Le Slovène Tadej Pogacar a remporté le contre-la-montre inaugural de la Vuelta, ce samedi à Monaco, en devançant le Britannique Ethan Hayter de seulement 9 centièmes. Moins d'un mois après son cinquième succès sur le Tour de France, le résident de la Principauté a endossé le maillot rouge de leader dès la première étape, confirmant son statut d'immense favori.
Une victoire au bout de l'effort sur le Rocher
Sur la ligne d'arrivée du Grand Prix de Formule 1, Tadej Pogacar a signé un succès qui s'inscrit dans la lignée de celui obtenu face à Mathieu van der Poel pour 31 centièmes sur la 4e étape du Tour de Suisse, il y a deux mois. Cette fois, la marge a été encore plus mince : neuf centièmes sur Ethan Hayter, qui pensait décrocher la plus belle victoire de sa carrière. Le public du Rocher a salué non seulement une victoire, mais aussi un message fort envoyé d'entrée à ses concurrents.
« Je ne m'attendais pas vraiment à gagner », a réagi avec décontraction le Slovène après avoir enfilé le maillot rouge. « C'était agréable de pouvoir tester les routes de la maison en course, et c'est spécial de gagner ici. Quand j'ai entendu à l'oreillette que j'avais deux secondes de retard à l'intermédiaire, je me suis dit que c'était le moment de tout lâcher. J'ai eu des hauts et des bas depuis le Tour de France, mais désormais, je suis en bonne forme », a-t-il ajouté.
Un parcours piégeux et des favoris prudents
Le tracé de 9,4 km dans les rues de la Principauté avait des allures de prologue, avec des virages techniques. Le Belge Wout van Aert, 8e, a expliqué : « Je suis certain que j'ai perdu le temps qui me manque dans les virages. Je n'ai pas pris de risques, c'était mon choix. Mais j'ai trouvé certains passages trop techniques. Ce n'est pas une excuse. » Le Suisse Stefan Küng, vainqueur du même exercice en Pologne au début du mois, a également pris peu de risques et a terminé 12e.
Le Français Bruno Armirail, triple champion de France du contre-la-montre, a vu ses chances compromises dès les premières minutes, contraint de changer de vélo après 3 minutes de course. Cette mésaventure a été le seul véritable accroc parmi les potentiels prétendants au podium.

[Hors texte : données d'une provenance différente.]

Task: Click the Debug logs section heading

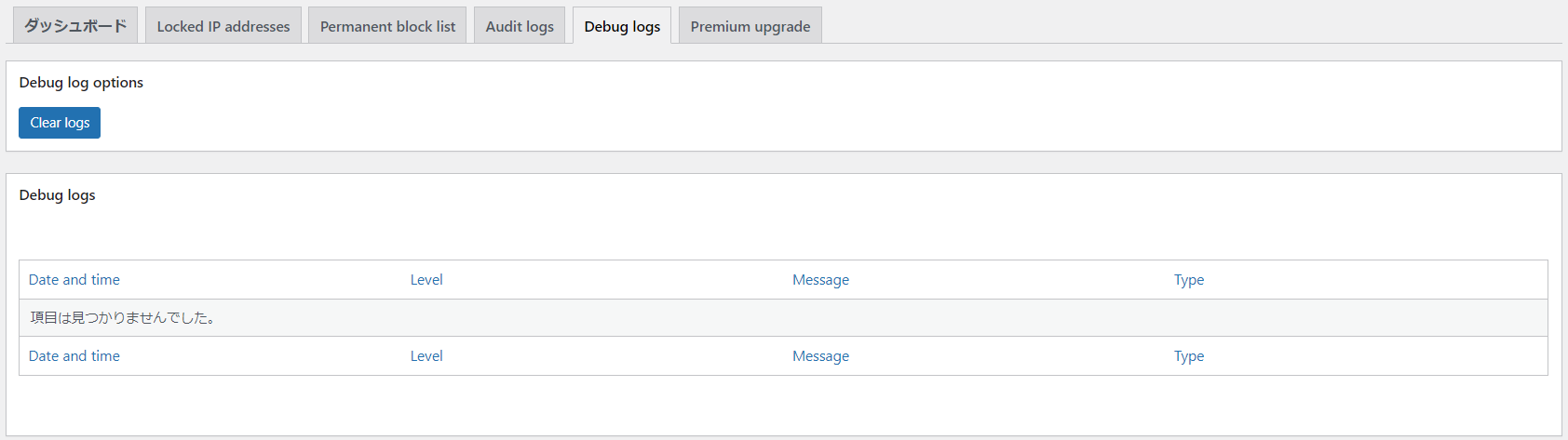Action: coord(57,195)
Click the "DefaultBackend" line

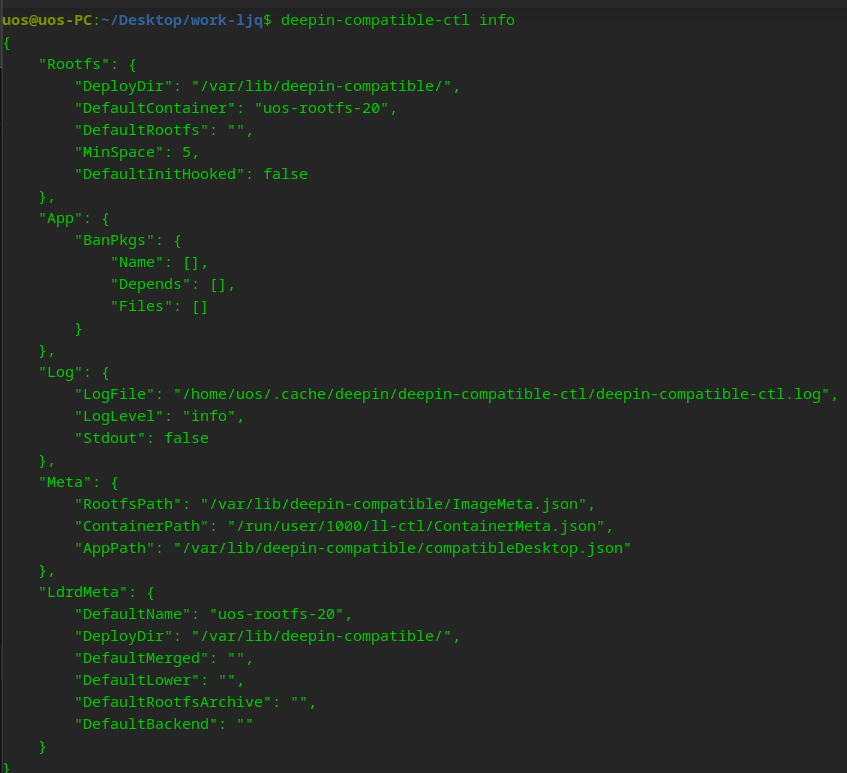coord(164,724)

Léo Bisiaux et Joshua Tarling, les révélations du jour
Le Français Léo Bisiaux, loin d'être un spécialiste du chrono, a signé le meilleur temps provisoire en 11'05'', coiffant pour une seconde son coéquipier australien Oscar Chamberlain. « C'est super pour bien rentrer dans la Vuelta. L'objectif, c'était pourtant juste de pas se mettre au sol parce qu'il y a trois grosses semaines qui m'attendent avec Félix (Gall, son leader chez Décathlon CMA-CGM, ndlr) », a-t-il confié. Il n'a conservé son trône que 5 minutes, battu par Callum Thorney.
Le Britannique Joshua Tarling a ensuite pris provisoirement la tête, porté par une émotion intense. Son frère Finn, mortellement renversé à 19 ans par une voiture il y a une semaine sur le Tour du Portugal, était dans son esprit. Troisième du chrono, le coureur de Netcompany Ineos, acclamé sur le podium pour son maillot blanc, a rendu un hommage poignant à son frère.